Konu ile ilgili Mağaza-Market Sendikasının yayımladığı açıklamayı sizlerle paylaşıyoruz:
Kasa Açıkları İşçilerden Alınıyor
İzin Yok, Mola Yok, Tehdit Çok
Siirt’te A101 işçileri, sorumluları tarafından keyfi şekilde baskı ve haksızlıklara uğruyor. İşçiler izin ve mola haklarını kullanamadı. İşçilerin iş yükü artırıldı, çalışma koşulları ağırlaştırıldı. İşçiler birçok gün full çalıştı ama karşılığını alamadı. Mağaza genişletme müdüründen bölge sorumlusuna, bölge sorumlusundan satış müdürüne… Bu unvanlara sahip sorumlular işçilere uyguladığı baskı ve mobbing ile birçok usulsüzlüğü hayata geçirdi. Sorumlular işçilerin haklarını kullanmalarını engellerken kendi haklarını istedikleri gibi kullanıyorlar. İşçiler bu baskılara dayanamayıp ya istifa ediyor ya da haklı fesih ile haklarını alıp işten ayrılmaya çalışıyor.
Türkiye’nin dört bir yanında market işçileri, zincir market patronlarının kurduğu sömürü zincirini kırmanın yollarını arıyor. Siirt’te de A101 işçileri Mağaza Market-Sen’e ulaştı, birlik oldu. Market işçileri birbirinden uzak şehirlerde, uzak şubelerde. Ama haksızlıklar, yaşanan baskılar aynı.
A101’de Kölelik Düzeninin Uygulayıcıları: Bölge Sorumluları
Siirt’te bölge sorumluları, şubelerde personellere sömürü koşullarını dayatmayı bir politika olarak benimsiyor. Çünkü A101 ülke çapında cirolarını bu politikalarla yükseltiyor. Siirt A101’de çalışan işçiler, gerçekleri sendikamıza bir bir anlatıyor:
- Gece geç saatlere kadar fazla mesailer yaptırılıyor. İşçiler karşılığını alamıyor.

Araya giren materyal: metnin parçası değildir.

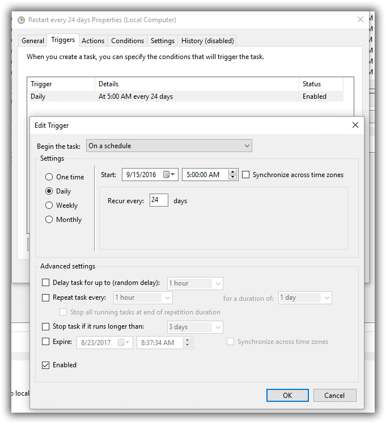
Task: Click the Recur every days field
Action: (159, 200)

- Son kullanma tarihi geçmiş ürünlerin fiyatı düşürülüp müşteriye satışı yaptırılıyor. Eğer bu ürünler satılmazsa işçiler kendi ceplerinden bozuk ürünleri almaya zorlanıyor.
- Kasa ve envanter sayımlarından çıkan açıklar, zorla işçilere ödetiliyor.
- İşçilerin izin ve mola kullanma hakları engelleniyor.
- Bu keyfi tutumlara itiraz eden işçiler işten atma tehditleriyle karşı karşıya kalıyor.
- Kıdem tazminatını gasp etmek için işçilere hırsızlık gibi suçlardan iftiralar atılıyor. Çıkışı bu şekilde verilen işçilerin hem kıdem hakkı gasp ediliyor hem de sicili karalanıyor.
- Mağazalara depodan eksik ürün gelebiliyor. Ancak bu ürünlerin depoda ya da başka mağazalarda olduğu sorumlular tarafından biliniyor. Buna rağmen eksik çıkan ürünlerin ücreti zorla işçilere ödetiliyor.
“Genel Müdür Gelecek, Yüksek Puan Almalıyım, Beni Küçük Düşürmeyin”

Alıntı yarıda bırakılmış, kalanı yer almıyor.